Count the lines in the items below that contain the string "Sort". Reply with the number only.

[DATASET ENTRIES]
==========

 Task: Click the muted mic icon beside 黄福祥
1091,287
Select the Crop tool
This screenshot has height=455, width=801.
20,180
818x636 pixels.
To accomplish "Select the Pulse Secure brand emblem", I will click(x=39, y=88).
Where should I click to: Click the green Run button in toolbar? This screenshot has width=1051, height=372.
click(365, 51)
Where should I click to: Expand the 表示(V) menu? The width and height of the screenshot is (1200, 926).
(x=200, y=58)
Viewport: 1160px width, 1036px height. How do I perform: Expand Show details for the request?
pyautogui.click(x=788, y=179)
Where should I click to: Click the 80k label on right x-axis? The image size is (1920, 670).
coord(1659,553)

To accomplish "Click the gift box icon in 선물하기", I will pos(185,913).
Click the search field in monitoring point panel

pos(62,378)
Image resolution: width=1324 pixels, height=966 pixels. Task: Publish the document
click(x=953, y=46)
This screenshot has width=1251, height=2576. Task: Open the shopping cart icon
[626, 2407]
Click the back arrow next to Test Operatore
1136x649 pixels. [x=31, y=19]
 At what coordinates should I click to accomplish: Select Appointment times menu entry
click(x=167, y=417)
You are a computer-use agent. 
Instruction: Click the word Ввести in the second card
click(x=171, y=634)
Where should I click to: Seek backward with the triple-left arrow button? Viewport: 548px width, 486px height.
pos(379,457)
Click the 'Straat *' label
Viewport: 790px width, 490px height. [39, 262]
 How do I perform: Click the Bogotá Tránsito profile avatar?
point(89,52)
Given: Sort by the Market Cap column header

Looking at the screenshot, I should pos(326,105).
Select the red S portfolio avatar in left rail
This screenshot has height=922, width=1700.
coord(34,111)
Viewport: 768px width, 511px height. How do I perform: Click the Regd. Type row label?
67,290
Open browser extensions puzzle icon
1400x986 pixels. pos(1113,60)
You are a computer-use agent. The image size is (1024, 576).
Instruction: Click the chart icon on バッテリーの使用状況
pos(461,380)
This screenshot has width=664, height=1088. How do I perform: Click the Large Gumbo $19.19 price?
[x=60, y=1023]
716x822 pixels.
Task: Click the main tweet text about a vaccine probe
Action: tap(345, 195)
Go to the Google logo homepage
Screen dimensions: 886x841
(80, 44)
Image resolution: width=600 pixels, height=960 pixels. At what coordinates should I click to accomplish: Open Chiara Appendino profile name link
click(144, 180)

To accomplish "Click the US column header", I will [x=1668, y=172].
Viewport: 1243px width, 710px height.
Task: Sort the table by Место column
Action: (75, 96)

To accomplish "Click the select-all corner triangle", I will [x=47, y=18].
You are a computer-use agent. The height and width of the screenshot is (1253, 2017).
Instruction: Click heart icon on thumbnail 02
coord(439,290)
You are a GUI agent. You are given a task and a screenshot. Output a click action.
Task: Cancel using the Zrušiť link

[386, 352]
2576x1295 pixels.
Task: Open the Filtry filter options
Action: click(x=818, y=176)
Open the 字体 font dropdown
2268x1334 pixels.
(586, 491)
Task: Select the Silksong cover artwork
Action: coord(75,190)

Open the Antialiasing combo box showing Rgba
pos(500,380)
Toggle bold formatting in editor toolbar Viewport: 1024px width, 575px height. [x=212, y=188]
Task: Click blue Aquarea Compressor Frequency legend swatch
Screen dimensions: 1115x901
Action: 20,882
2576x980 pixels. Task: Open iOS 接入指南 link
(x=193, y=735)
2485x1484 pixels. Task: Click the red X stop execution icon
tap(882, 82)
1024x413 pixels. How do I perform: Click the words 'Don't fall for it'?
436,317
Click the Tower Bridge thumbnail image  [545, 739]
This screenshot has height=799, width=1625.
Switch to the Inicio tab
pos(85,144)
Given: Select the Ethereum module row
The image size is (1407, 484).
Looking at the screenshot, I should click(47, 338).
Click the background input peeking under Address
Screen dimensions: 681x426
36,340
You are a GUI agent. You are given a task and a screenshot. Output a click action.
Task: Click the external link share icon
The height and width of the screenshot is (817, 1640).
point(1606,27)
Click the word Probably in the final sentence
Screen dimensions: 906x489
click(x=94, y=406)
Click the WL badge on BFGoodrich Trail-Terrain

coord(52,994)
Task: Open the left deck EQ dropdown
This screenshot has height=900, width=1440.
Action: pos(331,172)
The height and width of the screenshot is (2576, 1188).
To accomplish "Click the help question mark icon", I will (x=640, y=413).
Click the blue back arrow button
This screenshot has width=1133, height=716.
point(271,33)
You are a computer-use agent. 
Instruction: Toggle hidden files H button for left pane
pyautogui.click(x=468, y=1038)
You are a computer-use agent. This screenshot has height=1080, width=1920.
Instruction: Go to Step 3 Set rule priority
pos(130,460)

==========

[FINISHED TASK] 2